Show EOL distros:
Package Summary
This package contains nodes which make up the Passive-Scene-Recognition interface to Implicit Shape Model (ISM) trees. The Active-Scene-Recognition interface to ISM trees is located in asr_recognizer_prediction_ism, instead. A short outline of the functionalities provided by the nodes are: 1. Recording of scenes 2. Training of an ISM tree (Implicit shape model tree) 3. Recognition of scenes 4. Visualization of ISM (tree) data etc.

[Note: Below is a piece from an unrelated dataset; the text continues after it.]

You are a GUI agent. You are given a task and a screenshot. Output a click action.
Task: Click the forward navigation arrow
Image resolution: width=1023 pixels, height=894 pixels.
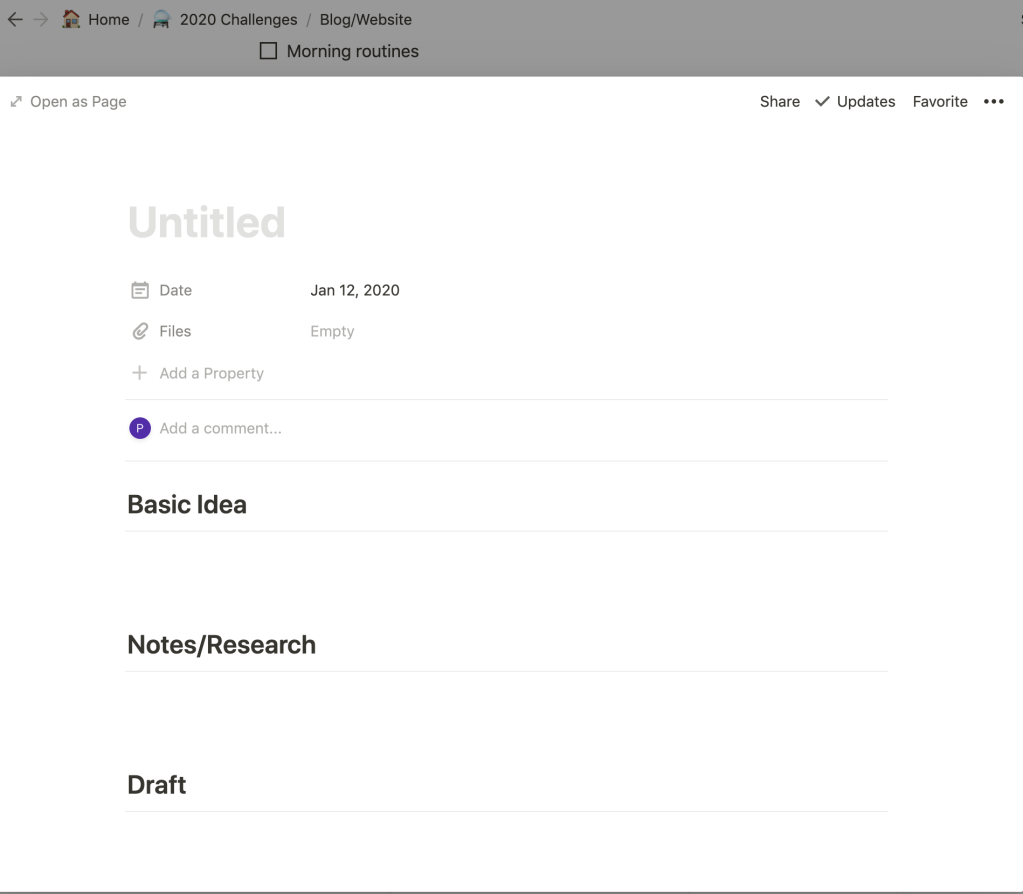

- Maintainer: Meißner Pascal <asr-ros AT lists.kit DOT edu>
- Author: Borella Jocelyn, Hanselmann Fabian, Heller Florian, Heizmann Heinrich, Kübler Marcel, Mehlhaus Jonas, Meißner Pascal, Qattan Mohamad, Reckling Reno, Stroh Daniel
- License: BSD
- Source: git https://github.com/asr-ros/asr_ism.git (branch: master)
Package Summary
This package contains nodes which make up the Passive-Scene-Recognition interface to Implicit Shape Model (ISM) trees. The Active-Scene-Recognition interface to ISM trees is located in asr_recognizer_prediction_ism, instead. A short outline of the functionalities provided by the nodes are: 1. Recording of scenes 2. Training of an ISM tree (Implicit shape model tree) 3. Recognition of scenes 4. Visualization of ISM (tree) data etc.
- Maintainer: Meißner Pascal <asr-ros AT lists.kit DOT edu>
- Author: Borella Jocelyn, Hanselmann Fabian, Heller Florian, Heizmann Heinrich, Kübler Marcel, Mehlhaus Jonas, Meißner Pascal, Qattan Mohamad, Reckling Reno, Stroh Daniel
- License: BSD
- Source: git https://github.com/asr-ros/asr_ism.git (branch: master)
Contents
Description
This package serves as the Passive-Scene-Recognition interface to the functionality provided by the asr_lib_ism library in the ROS environment. The Active-Scene-Recognition interface to ISM trees is located in asr_recognizer_prediction_ism, instead. The core functions of this package are the training and recognition of scenes which consist of various objects using Implicit Shape Model (ISM) trees. In addition to the implementation of the tools provided by asr_lib_ism there are several visualization (based on asr_ism_visualizations) and utility tools to make the usage of the scene recognition system more convenient.
Functionality
As mentioned above the basic functionality of the scene recognition system consists of two main parts: The training of a scene model and the recognition of a trained model in a new scene afterwards.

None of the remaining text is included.